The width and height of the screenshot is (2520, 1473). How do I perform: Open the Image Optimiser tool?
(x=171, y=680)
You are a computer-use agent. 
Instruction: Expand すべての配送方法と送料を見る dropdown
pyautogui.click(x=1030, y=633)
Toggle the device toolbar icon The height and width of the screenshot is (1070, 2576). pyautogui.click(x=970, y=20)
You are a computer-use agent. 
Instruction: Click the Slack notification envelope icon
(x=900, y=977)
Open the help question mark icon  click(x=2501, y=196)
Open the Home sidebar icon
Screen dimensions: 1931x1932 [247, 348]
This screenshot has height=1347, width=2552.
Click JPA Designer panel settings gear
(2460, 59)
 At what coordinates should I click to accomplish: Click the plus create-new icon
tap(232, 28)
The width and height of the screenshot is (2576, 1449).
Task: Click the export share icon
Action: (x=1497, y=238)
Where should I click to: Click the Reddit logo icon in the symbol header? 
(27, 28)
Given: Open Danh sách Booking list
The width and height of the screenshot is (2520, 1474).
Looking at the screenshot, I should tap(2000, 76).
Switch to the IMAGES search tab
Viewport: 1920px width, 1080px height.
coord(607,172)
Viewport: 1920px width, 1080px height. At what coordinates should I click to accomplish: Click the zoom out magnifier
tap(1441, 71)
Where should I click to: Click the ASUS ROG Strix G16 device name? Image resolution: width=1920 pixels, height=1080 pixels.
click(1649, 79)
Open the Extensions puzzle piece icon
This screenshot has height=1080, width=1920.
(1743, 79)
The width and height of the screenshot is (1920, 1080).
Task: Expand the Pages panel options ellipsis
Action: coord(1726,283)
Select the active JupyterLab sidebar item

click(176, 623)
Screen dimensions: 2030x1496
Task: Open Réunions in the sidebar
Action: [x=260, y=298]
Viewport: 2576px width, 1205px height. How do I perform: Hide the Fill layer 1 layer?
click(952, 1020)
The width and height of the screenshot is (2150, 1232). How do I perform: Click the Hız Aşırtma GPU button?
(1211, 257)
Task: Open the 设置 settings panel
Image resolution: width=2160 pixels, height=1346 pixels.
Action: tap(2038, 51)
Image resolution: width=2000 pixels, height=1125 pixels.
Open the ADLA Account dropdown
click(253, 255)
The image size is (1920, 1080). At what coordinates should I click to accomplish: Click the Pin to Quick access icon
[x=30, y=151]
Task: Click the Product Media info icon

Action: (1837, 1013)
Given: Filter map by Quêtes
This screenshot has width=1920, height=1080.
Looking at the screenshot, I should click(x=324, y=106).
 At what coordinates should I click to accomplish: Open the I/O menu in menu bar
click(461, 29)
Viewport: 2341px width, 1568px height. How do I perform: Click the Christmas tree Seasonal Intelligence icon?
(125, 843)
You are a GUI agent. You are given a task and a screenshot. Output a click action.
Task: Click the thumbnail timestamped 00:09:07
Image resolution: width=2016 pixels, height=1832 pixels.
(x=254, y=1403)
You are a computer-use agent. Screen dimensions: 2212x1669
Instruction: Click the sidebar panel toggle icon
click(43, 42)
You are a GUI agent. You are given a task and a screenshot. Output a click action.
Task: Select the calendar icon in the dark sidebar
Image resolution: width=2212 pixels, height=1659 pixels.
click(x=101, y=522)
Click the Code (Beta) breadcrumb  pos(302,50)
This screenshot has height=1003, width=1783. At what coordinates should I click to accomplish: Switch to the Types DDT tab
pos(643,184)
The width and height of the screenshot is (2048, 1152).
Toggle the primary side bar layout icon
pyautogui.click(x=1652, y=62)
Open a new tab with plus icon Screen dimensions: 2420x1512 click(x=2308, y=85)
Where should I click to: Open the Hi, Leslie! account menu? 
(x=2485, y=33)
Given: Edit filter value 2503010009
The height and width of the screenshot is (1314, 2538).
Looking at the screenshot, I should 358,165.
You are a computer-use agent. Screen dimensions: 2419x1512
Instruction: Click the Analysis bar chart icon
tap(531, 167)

----

**WORK ORDER:** Please reproduce each line above exactly as written.

**RESPONSE AREA:**
The width and height of the screenshot is (2520, 1473). How do I perform: Open the Image Optimiser tool?
(x=171, y=680)
You are a computer-use agent. 
Instruction: Expand すべての配送方法と送料を見る dropdown
pyautogui.click(x=1030, y=633)
Toggle the device toolbar icon The height and width of the screenshot is (1070, 2576). pyautogui.click(x=970, y=20)
You are a computer-use agent. 
Instruction: Click the Slack notification envelope icon
(x=900, y=977)
Open the help question mark icon  click(x=2501, y=196)
Open the Home sidebar icon
Screen dimensions: 1931x1932 [247, 348]
This screenshot has height=1347, width=2552.
Click JPA Designer panel settings gear
(2460, 59)
 At what coordinates should I click to accomplish: Click the plus create-new icon
tap(232, 28)
The width and height of the screenshot is (2576, 1449).
Task: Click the export share icon
Action: (x=1497, y=238)
Where should I click to: Click the Reddit logo icon in the symbol header? 
(27, 28)
Given: Open Danh sách Booking list
The width and height of the screenshot is (2520, 1474).
Looking at the screenshot, I should tap(2000, 76).
Switch to the IMAGES search tab
Viewport: 1920px width, 1080px height.
coord(607,172)
Viewport: 1920px width, 1080px height. At what coordinates should I click to accomplish: Click the zoom out magnifier
tap(1441, 71)
Where should I click to: Click the ASUS ROG Strix G16 device name? Image resolution: width=1920 pixels, height=1080 pixels.
click(1649, 79)
Open the Extensions puzzle piece icon
This screenshot has height=1080, width=1920.
(1743, 79)
The width and height of the screenshot is (1920, 1080).
Task: Expand the Pages panel options ellipsis
Action: coord(1726,283)
Select the active JupyterLab sidebar item

click(176, 623)
Screen dimensions: 2030x1496
Task: Open Réunions in the sidebar
Action: [x=260, y=298]
Viewport: 2576px width, 1205px height. How do I perform: Hide the Fill layer 1 layer?
click(952, 1020)
The width and height of the screenshot is (2150, 1232). How do I perform: Click the Hız Aşırtma GPU button?
(1211, 257)
Task: Open the 设置 settings panel
Image resolution: width=2160 pixels, height=1346 pixels.
Action: tap(2038, 51)
Image resolution: width=2000 pixels, height=1125 pixels.
Open the ADLA Account dropdown
click(253, 255)
The image size is (1920, 1080). At what coordinates should I click to accomplish: Click the Pin to Quick access icon
[x=30, y=151]
Task: Click the Product Media info icon

Action: (1837, 1013)
Given: Filter map by Quêtes
This screenshot has width=1920, height=1080.
Looking at the screenshot, I should click(x=324, y=106).
 At what coordinates should I click to accomplish: Open the I/O menu in menu bar
click(461, 29)
Viewport: 2341px width, 1568px height. How do I perform: Click the Christmas tree Seasonal Intelligence icon?
(125, 843)
You are a GUI agent. You are given a task and a screenshot. Output a click action.
Task: Click the thumbnail timestamped 00:09:07
Image resolution: width=2016 pixels, height=1832 pixels.
(x=254, y=1403)
You are a computer-use agent. Screen dimensions: 2212x1669
Instruction: Click the sidebar panel toggle icon
click(43, 42)
You are a GUI agent. You are given a task and a screenshot. Output a click action.
Task: Select the calendar icon in the dark sidebar
Image resolution: width=2212 pixels, height=1659 pixels.
click(x=101, y=522)
Click the Code (Beta) breadcrumb  pos(302,50)
This screenshot has height=1003, width=1783. At what coordinates should I click to accomplish: Switch to the Types DDT tab
pos(643,184)
The width and height of the screenshot is (2048, 1152).
Toggle the primary side bar layout icon
pyautogui.click(x=1652, y=62)
Open a new tab with plus icon Screen dimensions: 2420x1512 click(x=2308, y=85)
Where should I click to: Open the Hi, Leslie! account menu? 
(x=2485, y=33)
Given: Edit filter value 2503010009
The height and width of the screenshot is (1314, 2538).
Looking at the screenshot, I should 358,165.
You are a computer-use agent. Screen dimensions: 2419x1512
Instruction: Click the Analysis bar chart icon
tap(531, 167)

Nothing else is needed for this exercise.